My suggestion is that you will have to remove the paneling. (The supplier might agree to supply you with new paneling at no cost to you.) Then, take the cabinets off the wall. Then, vacuum up the debris. Any hardwood moldings will also have to be removed. Then, treat everything with borate, front and back with enough water and wetness to assure deep penetration of the borate. Certainly, this is a lot of work for you, especially as it is likely not your fault.
Instead of borate, you could also heat treat the wood, heating the wood through and through to 133 F for a short time — one hour will work. The heat kills everything at this moment, but borate (safe for humans) provides lasting protection into the future.
Q I am a small shop woodworker with two employees. I thought it might be a good idea to purchase a small sawmill and saw my own wood, dry it, and save money. I just want your readers to know that this is not the best idea, as only 2/3 of the lumber I saw is worth going into my manufacturing shop. The rest of the lumber, low grade, is hard to get rid of at a reasonable price. Do you agree with this?
A Your experience is indeed valid. It is very difficult for a forest products company making furniture, cabinets, etc. to operate a sawmill for this reason. On the other hand, having your own mill assures you of a supply of lumber. Even though low grade lumber has a poor yield and takes longer to cut into usable pieces, there are many situations where using low grade is indeed profitable.
Usually a sawmill has to give the sawdust away. The outside slabs (referring to the round on one side outside sections of the log) can be cut into short pieces and donated to a local community agency that provides firewood to “poor” people. This donation likely has tax benefits for you.
Q We have a new lumber supplier. He provides 4/4 oak and maple that is kiln dried and planed or surfaced on two sides (S2S). I had learned that when grading hardwoods, we look at the worst of the two sides, but this new person says that he grades from the best side. Comments please.

■ DATASET CONTENT:
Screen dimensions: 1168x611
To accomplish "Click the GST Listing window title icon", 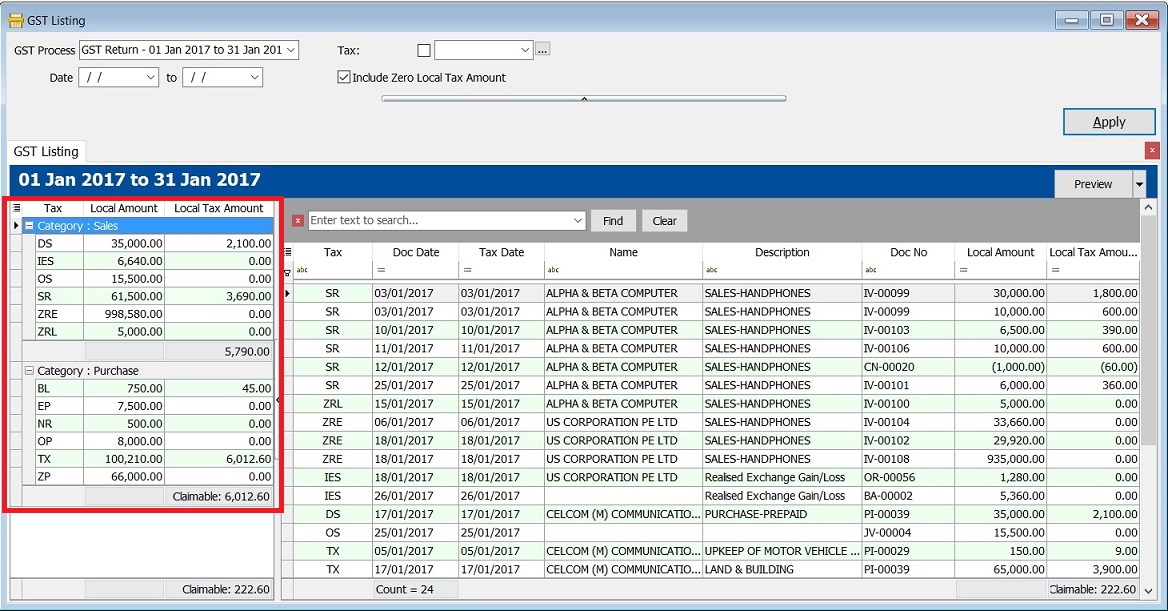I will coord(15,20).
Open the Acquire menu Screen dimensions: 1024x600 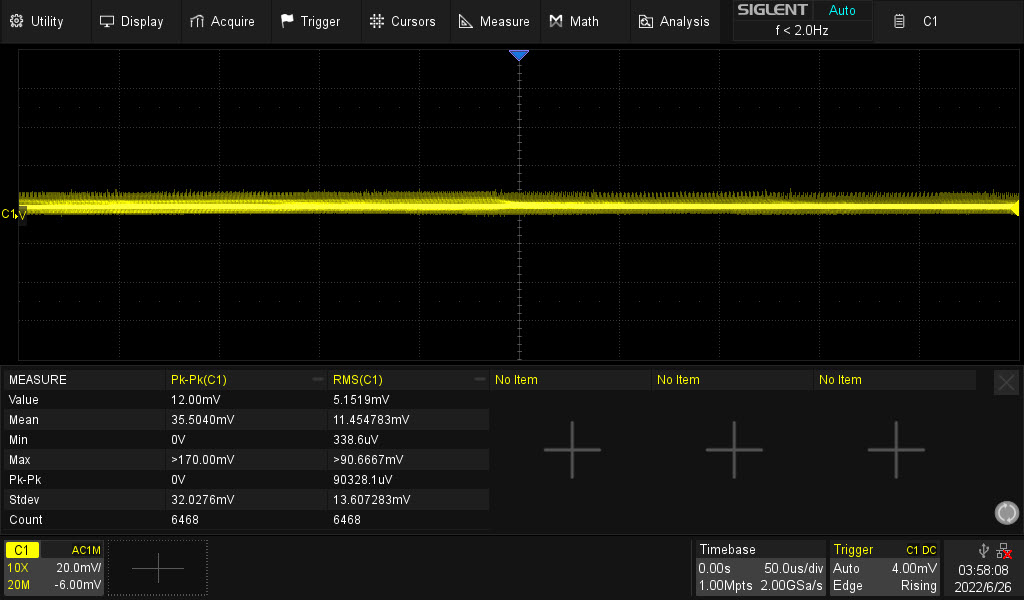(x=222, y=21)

■ PROBLEMS TO SOLVE:
1. Answer these questions using the woodworking column:
(a) To what temperature should the wood be heated to heat treat it, and for how long?
(b) What fraction of the lumber that the small shop woodworker saws is worth going into the manufacturing shop?
(c) From which side does the new lumber supplier say he grades?
2. List every step that the woodworking column's first paragraph recommends for dealing with the paneling problem, in the order given.
3. Write the next part of the woodworking Q&A column, starting after its last paragraph.

■ ANSWERS PER TASK:
1.
(a) To 133 F, for one hour.
(b) 2/3.
(c) The best side.

2.
1. Remove the paneling.
2. Take the cabinets off the wall.
3. Vacuum up the debris.
4. Remove any hardwood moldings.
5. Treat everything with borate, front and back, with enough water and wetness for deep penetration.

3.
A When doing S2S, rules state that when grading after surfacing, grading is from the better side. All the regular rules apply.
The reason for grading S2S from the better side is that S2S lumber does show up more little defects than we see in rough lumber.
Your supplier could grade before planing and then tell you that is what he did. Essentially, you bought rough lumber (had legal title to it) and then he made your lumber S2S with an added charge. This process makes any regrading or speculation of the grade of the rough lumber impossible to determine.
Sometime S2S lumber will be graded from the best side, but little imperfections are ignored. This change is called WHND (worm holes no defects).
Q I heard you give data on the reduction in yield due to part width and thickness. Can you repeat them?
A We have a lot of numbers, so here is a summary.
THICKNESS. Compared to 4/4 yield in the rough mill, 5/4 yields are 5% less with the same grade of lumber; 8/4 is 8% less.
WIDTH. If the typical width of a cutting is only 2 inches wide, cutting random width increases yield by 4%; cutting only 4 inches wide, decreases by 15%; and cutting only 6 inches wide decreases by 37%.
LENGTH. If the shortest length you cut from #1 Common red oak is 30 inches, the yield is 64%; if 20 inches, the yield is 69%; if 10 inches, the yield is 73%. (This is one part of the benefit of fingerjointing short pieces.)